1. The effect of atrial natriuretic peptide on osmotically stimulated thirst appreciation and consequent fluid intake was investigated in healthy man.
2. Six seated male subjects were studied on two occasions: synthetic α-human atrial natriuretic peptide (99–126) (2 pmol min−1kg−1) or placebo (saline, 150 mmol/l NaCl) was infused intravenously for 105 min; 30 min after the start of atrial natriuretic peptide/placebo infusion, hypertonic saline (855 mmol/l NaCl) was infused (0.06 ml min−1 kg−1) for 60 min. Subjects were then allowed free access to water for the next 2 h; infusion of atrial natriuretic peptide/ placebo continued for the first 15 min of the drinking period.
3. The plasma atrial natriuretic peptide concentration did not alter significantly during infusion of hypertonic saline and placebo; it rose to a steady state of 12.7 ± 1.1 pmol/l (mean ± SEM) during the infusion of atrial natriuretic peptide and hypertonic saline, and remained at this level during the first 15 min of the drinking period. During infusion of hypertonic saline and atrial natriuretic peptide or placebo, similar increases in plasma osmolality (P < 0.001) and plasma vasopressin concentration (P < 0.005) occurred. During infusion of hypertonic saline and atrial natriuretic peptide or placebo, thirst increased significantly over the time course of both studies (P<0.01), but the effect of atrial natriuretic peptide infusion compared with placebo infusion was to significantly decrease thirst at 60 min.

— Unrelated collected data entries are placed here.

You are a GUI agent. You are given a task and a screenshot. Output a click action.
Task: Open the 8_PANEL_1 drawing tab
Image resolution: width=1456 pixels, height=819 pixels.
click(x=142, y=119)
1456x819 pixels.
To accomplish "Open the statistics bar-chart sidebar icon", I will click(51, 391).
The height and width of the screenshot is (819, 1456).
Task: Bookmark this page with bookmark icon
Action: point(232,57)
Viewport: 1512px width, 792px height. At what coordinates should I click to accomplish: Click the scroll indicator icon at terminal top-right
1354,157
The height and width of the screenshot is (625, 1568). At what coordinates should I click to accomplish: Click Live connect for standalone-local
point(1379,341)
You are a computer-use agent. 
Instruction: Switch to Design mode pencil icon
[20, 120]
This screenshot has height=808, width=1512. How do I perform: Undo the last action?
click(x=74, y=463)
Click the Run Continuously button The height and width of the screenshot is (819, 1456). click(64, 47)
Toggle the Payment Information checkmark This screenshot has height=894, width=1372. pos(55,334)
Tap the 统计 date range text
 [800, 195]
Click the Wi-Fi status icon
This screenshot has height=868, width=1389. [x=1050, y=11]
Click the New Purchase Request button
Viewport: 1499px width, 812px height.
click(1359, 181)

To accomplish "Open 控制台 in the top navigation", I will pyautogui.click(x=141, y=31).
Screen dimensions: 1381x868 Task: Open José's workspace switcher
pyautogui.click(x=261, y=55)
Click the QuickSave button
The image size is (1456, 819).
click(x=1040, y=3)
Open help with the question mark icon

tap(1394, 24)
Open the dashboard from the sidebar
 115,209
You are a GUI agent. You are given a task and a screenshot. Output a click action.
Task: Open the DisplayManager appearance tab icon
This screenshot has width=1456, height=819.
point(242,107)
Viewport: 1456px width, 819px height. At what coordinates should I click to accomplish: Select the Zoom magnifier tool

4. Drinking rapidly abolished thirst and vasopressin secretion before changes in plasma osmolality occurred. Subjects drank significantly less water after atrial natriuretic peptide infusion compared with after placebo infusion (P<0.01).
5. In conclusion, physiological increases in plasma atrial natriuretic peptide concentrations blunt osmotically stimulated thirst appreciation and attenuate subsequent fluid intake in hyperosmolar man.